Design strategy and conceptual sketch
The site and buildings are intrinsically allied to the proposed museum programs. The main theme of each pavilion and park of the museum are to address the impacts of industrialization on society and nature—the positive and negative aspects. Here, some possible contrasts that can be translated into antitheses—new and old, nature and humanity, modernity and tradition—will be employed to create the new public space, by incorporating sustainable aspects.

The design consists of two crucial portions. First, the history of the Redpath complex is important and will be reviewed. This historical background will provide a reference on which to judge the potential advantages of existing buildings and elements, and to justify selective reuse and demolition. The goal is to establish new programs in a complex that was intended for another use. Second, the entire Redpath complex represents changeable conditions. I will seek a space type with clarity of public movement that can reveal a self-evident relationship of exhibits. This should both ensure intervention of new functions and represent the spirit of industrialization.

Design Idea

Industrialization means the increasing use of machines to replace human skills in the production of goods and services. Hence, the design idea of the museum and park might somehow be absorbed from the section image of James Watt’s steam engine and Henry Ford’s assembly line. The latter would be applied throughout the shape, plan, structure, public movement, and skin of the project to symbolize industrialization.

The design operates at bodily, architectural, and urban scales. Sustainability should be ensured. I will aggressively and adaptively reuse the Redpath complex, in a certain sense, because of the tense relationships among the new functions, urban intention and existing building form. This means that it is positive for me to view the existing buildings, much like a conventional site, as a given but changeable “site”. The intervention ideas are as follows:

1. The buildings along the Lachine Canal waterfront will be preserved for the museum programs—the existing layer, and as we have known, the entire complex have been expanded and modernized several times over the past hundred years (see building history portion.); therefore, not too much architectural heritage is left, and the buildings along the St. Patrick Street will be partially demolished for the public park. I envisage using the architectural language of transparency and light as the new layer to symbolize the new life, function and use of the entire site, juxtaposing with existing skin, structural and other elements.

2. New public movement and selective preservation, such façade and structure, are the central consideration of the design that have function and symbol sense.
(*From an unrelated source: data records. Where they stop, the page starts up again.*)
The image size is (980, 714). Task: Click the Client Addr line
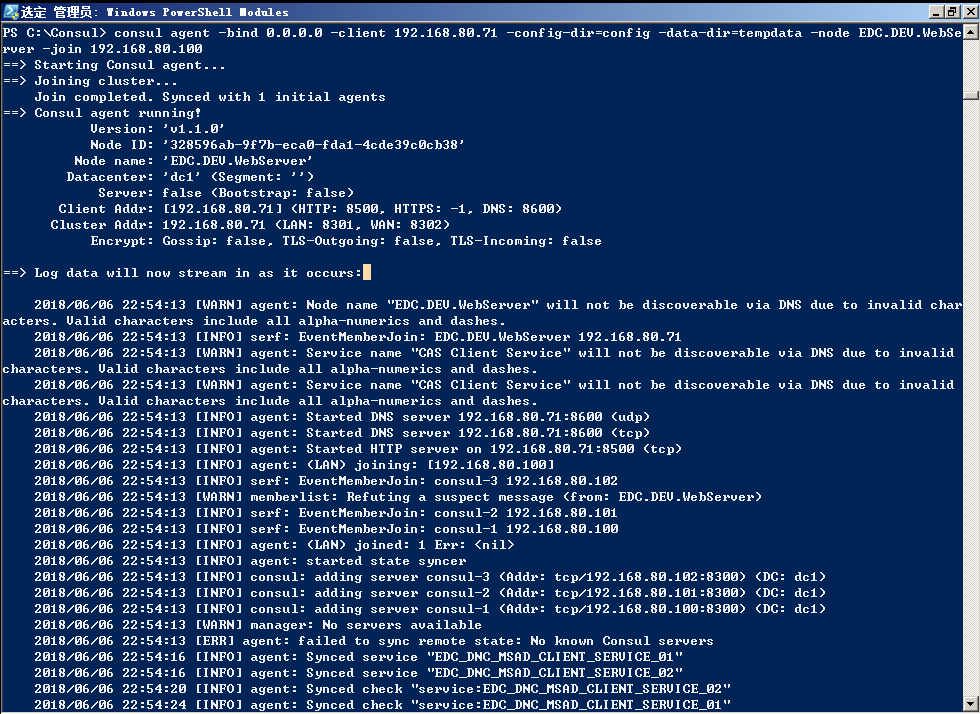coord(310,209)
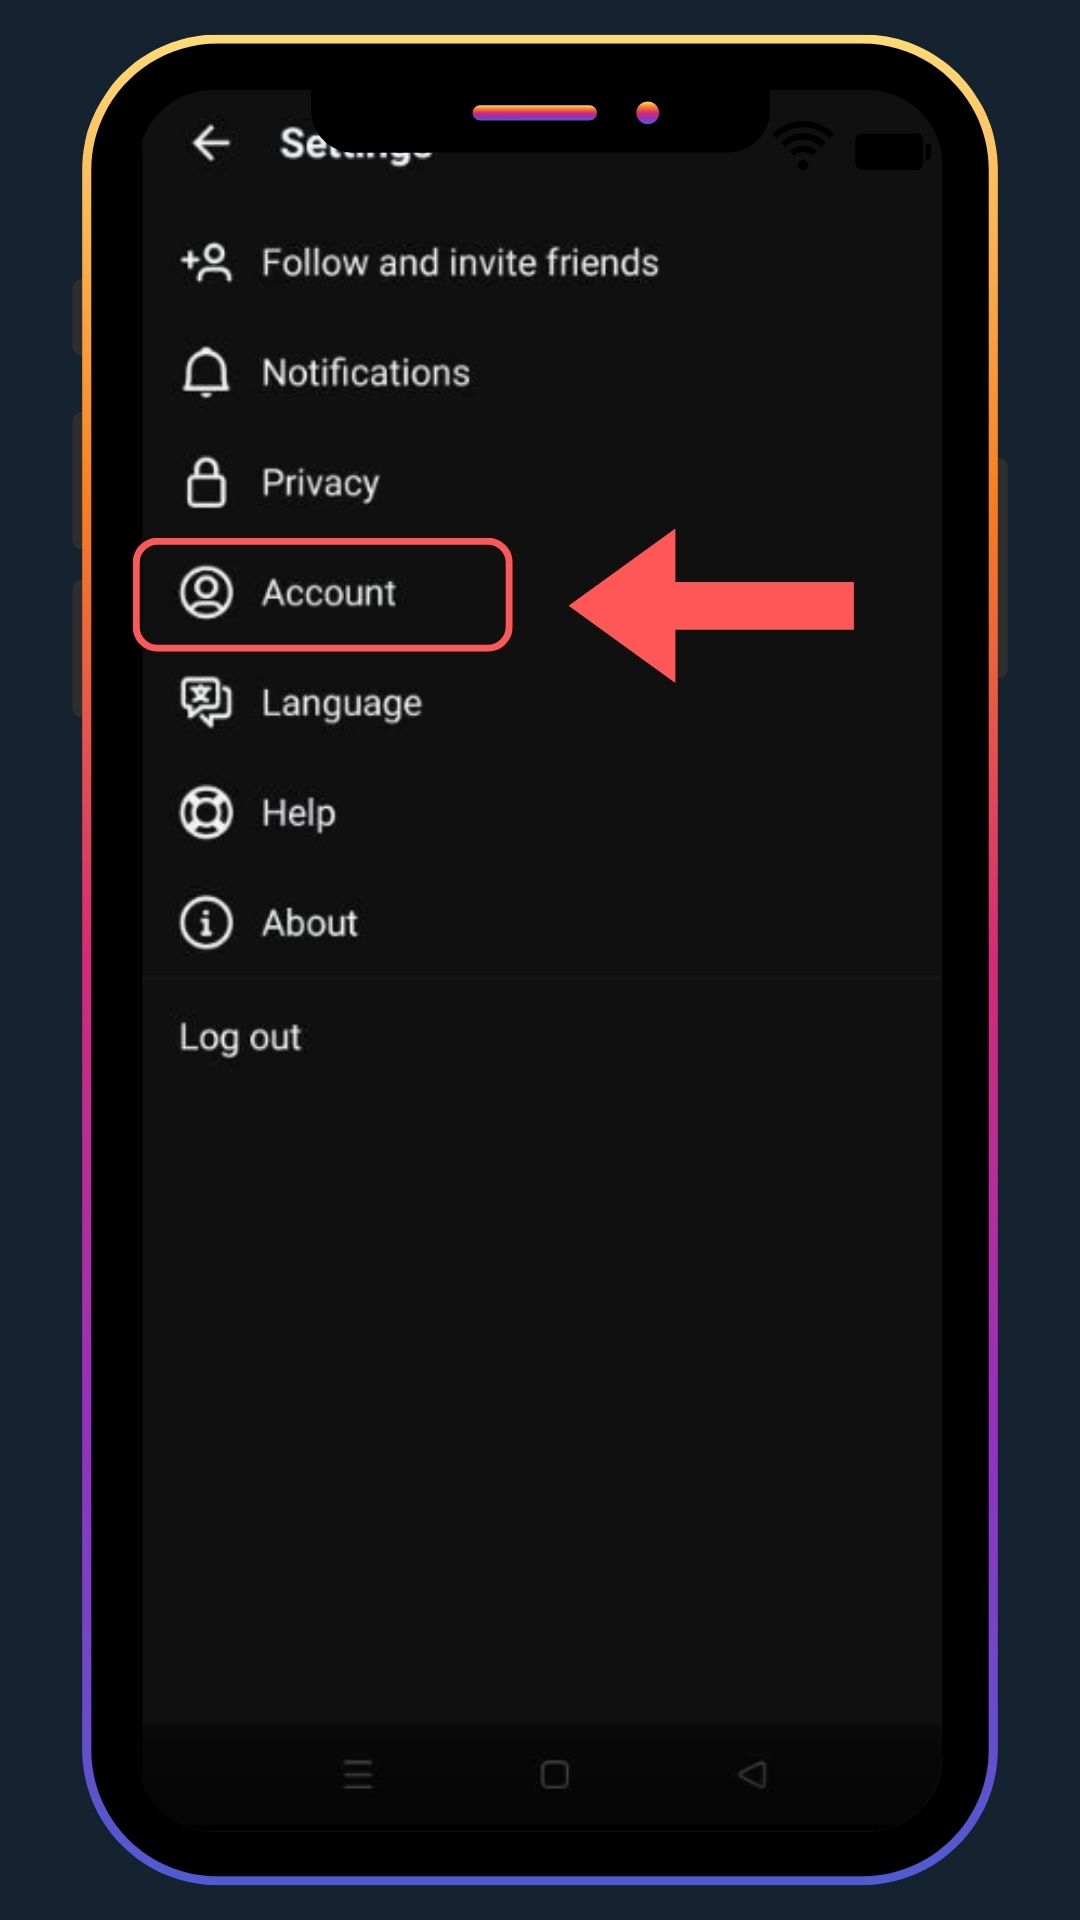Tap the Notifications bell icon
The image size is (1080, 1920).
point(206,372)
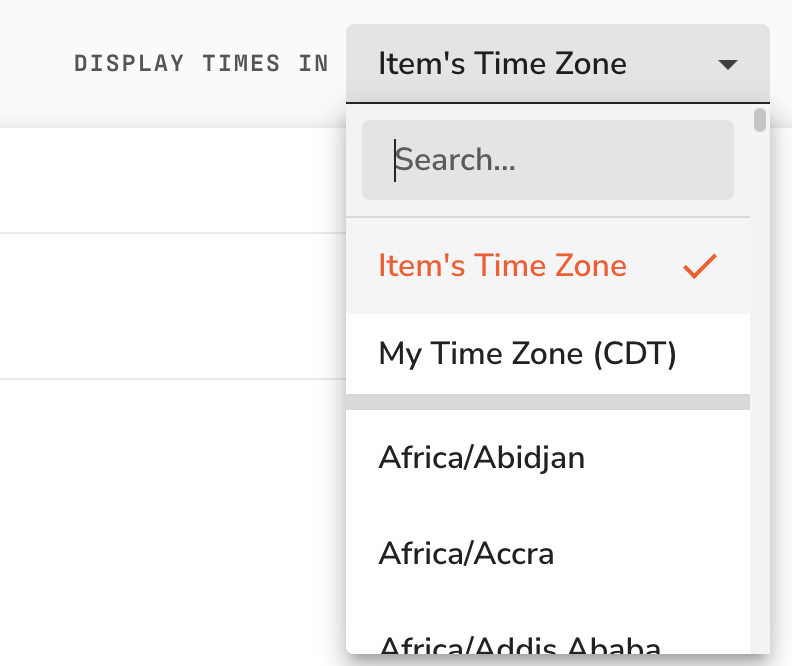Select the checked Item's Time Zone option
Viewport: 792px width, 666px height.
pos(548,266)
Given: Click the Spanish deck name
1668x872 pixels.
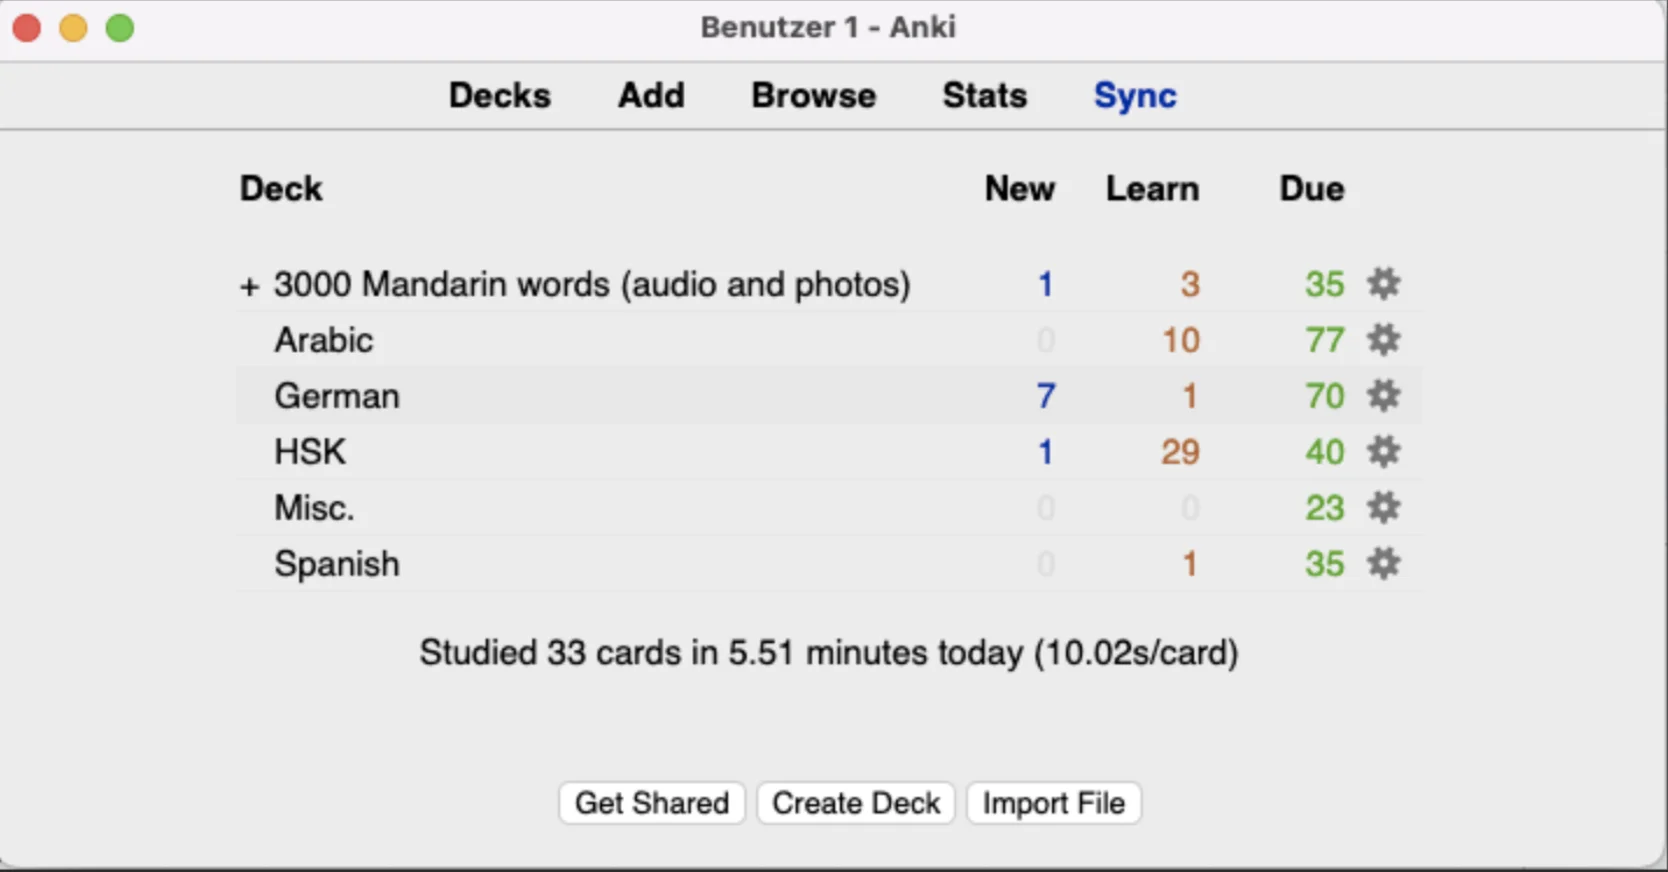Looking at the screenshot, I should 337,564.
3. A new and transparent public space would be inserted in the middle of the preserved building group as a central circulation area. This would not only create a visual link for both banks of the canal, but also generate dynamic visiting movement and a courtyard for the public. In addition, this arrangement would establish and enhance the relationship between the main entrance and the canal.

4. The existing building skin would be partially replaced with a new transparent double-skin structure to bring more light in—a new sustainable façade for both interior and exterior, combining with the existing brick wall at lower level. In some respects, the overall effect is like a new thing growing out of its old shell.

5. The floor of every other story of the refinery building (highest building) would be demolished to ensure the function and building height requirement of two new programs (we assume that the bearing and shearing capacity of the steel posts are still high enough, since the principal structural components of the complex were originally intended for industrial use, and fire proof material or other similar means—sandblasting and repainting steelwork are necessary). A central light well or courtyard—a void core for sunlight will be carved out in the middle of the building.

6. Three layers on the same site—the park, buildings, and the canal. A water feature will be invited into the main entrance side of the project.

These points, carried out through contemporary technologies, seek to clarify the functional and symbolic meaning for the new public space and to accentuate the existing conditions of the Redpath complex and its site.

Space Type for Exhibits

Viewing the history of man-made things in terms of their development within the temporal sequence of related ideas, George Kubler stated in The Shape of Time that when the relationships between ideas and objects are connected, time is exhibited. Therefore, all exhibits are to be grouped according to event sequence and other related factors. It appears that a kind of linear spatial type can meet the demand of the museum program as well as be reasonably adapted into existing building and site.